A company which is unable to perform its contractual obligations due to force majeure circumstances may request the issuance of a force majeure certificate from the Bulgarian Chamber of Commerce and Industry and/or the Bulgarian Industrial Chamber. These certificates are recognized internationally and are deemed as persuasive evidence by international arbitration institutions and Bulgarian courts.
If a party validly invokes force majeure, it could be released from the execution of its obligations, affected by the respective event. On the other side, the counterparty would also be released from the execution of its respective obligations. Thus, for example, if a seller of goods is unable to deliver the goods, the buyer would not be obliged to pay the goods.
Potential exposures under financial agreements.
The spread of the coronavirus may also significantly affect financial and loan agreements. In particular, the potential non-execution of contractual partners could lead to material adverse events and events of default. However, an assessment must be made under any given contract in order to conclude if there are any specific clauses regulating such events.
On another note, the Bulgarian National Assembly adopted an Act on the State of Emergency which provides that the consequences for delay of payment of private persons or entities shall not be applicable during the state of emergency. This includes any interests and penalties that may be accumulated as well as non-pecuniary consequences, such as requests of early prepayment or escalation or termination of the contract. This provision was aimed at safeguarding the interests of the debtors, which may experience lower income during the state of emergency. However, the Bulgarian lawmakers are considering adopting a more balanced provision, which will also protect the rights of the creditors to ensure performance under the contracts.
What can be done if a business partner invokes force majeure?
Another important consideration for companies is what measures can be adopted to defend themselves against non-performance of business partners. The available remedies would depend on whether force majeure has in fact occurred or not.

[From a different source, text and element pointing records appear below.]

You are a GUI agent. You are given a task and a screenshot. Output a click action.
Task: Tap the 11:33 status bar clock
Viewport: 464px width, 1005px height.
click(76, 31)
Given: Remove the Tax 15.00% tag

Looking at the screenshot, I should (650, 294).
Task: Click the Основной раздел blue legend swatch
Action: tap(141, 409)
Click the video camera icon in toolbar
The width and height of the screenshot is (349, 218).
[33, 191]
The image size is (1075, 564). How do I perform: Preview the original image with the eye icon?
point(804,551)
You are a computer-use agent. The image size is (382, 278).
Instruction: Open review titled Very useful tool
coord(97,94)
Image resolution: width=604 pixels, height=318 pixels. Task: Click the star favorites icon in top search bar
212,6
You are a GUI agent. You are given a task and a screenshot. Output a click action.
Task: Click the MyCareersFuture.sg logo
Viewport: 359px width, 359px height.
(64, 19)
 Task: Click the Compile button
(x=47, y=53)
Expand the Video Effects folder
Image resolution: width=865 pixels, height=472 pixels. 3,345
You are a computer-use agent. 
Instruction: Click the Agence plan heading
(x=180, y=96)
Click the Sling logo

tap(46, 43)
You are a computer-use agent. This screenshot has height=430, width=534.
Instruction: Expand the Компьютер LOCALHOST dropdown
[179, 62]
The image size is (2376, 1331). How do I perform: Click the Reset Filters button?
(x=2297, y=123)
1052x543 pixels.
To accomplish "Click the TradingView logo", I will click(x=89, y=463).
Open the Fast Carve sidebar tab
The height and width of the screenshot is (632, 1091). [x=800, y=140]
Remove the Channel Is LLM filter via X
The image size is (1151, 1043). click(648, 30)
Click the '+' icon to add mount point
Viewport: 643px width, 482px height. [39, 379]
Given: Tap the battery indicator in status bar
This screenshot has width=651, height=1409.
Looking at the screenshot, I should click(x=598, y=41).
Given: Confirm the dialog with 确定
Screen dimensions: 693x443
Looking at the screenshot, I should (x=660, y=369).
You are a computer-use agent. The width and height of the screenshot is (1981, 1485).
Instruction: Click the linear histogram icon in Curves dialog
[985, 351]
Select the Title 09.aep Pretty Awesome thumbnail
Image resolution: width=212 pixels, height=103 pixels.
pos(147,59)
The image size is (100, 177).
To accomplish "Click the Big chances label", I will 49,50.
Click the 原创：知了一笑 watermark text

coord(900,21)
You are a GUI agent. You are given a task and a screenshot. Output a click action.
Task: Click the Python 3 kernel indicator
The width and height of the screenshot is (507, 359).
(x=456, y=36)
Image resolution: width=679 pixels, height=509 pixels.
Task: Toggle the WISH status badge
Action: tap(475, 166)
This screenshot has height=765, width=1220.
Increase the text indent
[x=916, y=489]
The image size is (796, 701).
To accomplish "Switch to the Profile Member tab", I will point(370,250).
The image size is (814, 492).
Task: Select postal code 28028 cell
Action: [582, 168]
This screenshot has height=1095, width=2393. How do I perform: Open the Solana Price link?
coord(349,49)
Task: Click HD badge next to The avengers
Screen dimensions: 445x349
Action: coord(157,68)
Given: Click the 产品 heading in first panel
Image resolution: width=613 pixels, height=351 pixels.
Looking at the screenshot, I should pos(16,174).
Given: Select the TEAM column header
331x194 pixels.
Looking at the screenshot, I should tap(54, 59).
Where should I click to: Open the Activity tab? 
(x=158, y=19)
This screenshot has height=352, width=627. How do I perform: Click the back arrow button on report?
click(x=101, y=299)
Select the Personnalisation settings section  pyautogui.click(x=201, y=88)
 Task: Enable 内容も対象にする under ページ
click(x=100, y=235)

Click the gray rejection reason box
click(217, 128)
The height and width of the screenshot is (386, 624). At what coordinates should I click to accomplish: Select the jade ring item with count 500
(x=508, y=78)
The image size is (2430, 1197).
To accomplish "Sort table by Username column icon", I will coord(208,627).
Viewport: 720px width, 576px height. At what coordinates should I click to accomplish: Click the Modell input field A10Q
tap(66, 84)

If there are no grounds to validly claim force majeure, but the other party to the contract is not performing, a company can cease performance of its own obligations arising from the same contract. Additionally, if both parties are merchants, the company can invoke Art. 315(1) Commerce Act and retain any lawfully received movable property and securities of the debtor.
In case there are valid ground to invoke force majeure events, the performance of obligations is suspended until the force majeure circumstances last for both parties. If the force majeure last for a long period and renders the contract meaningless, then this could be a ground for its rescission.
In any case, companies may request interim measures from courts in order to secure future claim for performance. Currently, courts continue to review requests for interim measures despite the state of emergency.
Credit and payment insurances
Particular attention shall be paid by companies having payment or credit receivables insurances or factoring arrangements. Most of such policies provides for strict terms to notify the insurer about any objection by counterparties and/or limitations of such events. A careful analysis of the policy is required to minimize the potential losses.
CONCLUSION
When facing the current developments of COVID-19, companies shall quickly and efficiently evaluate their legal standing in respect of their clients and suppliers. This unprecedented situation raises numerous legal issues, which if correctly assessed, may minimize, if not to avoid, losses for international business.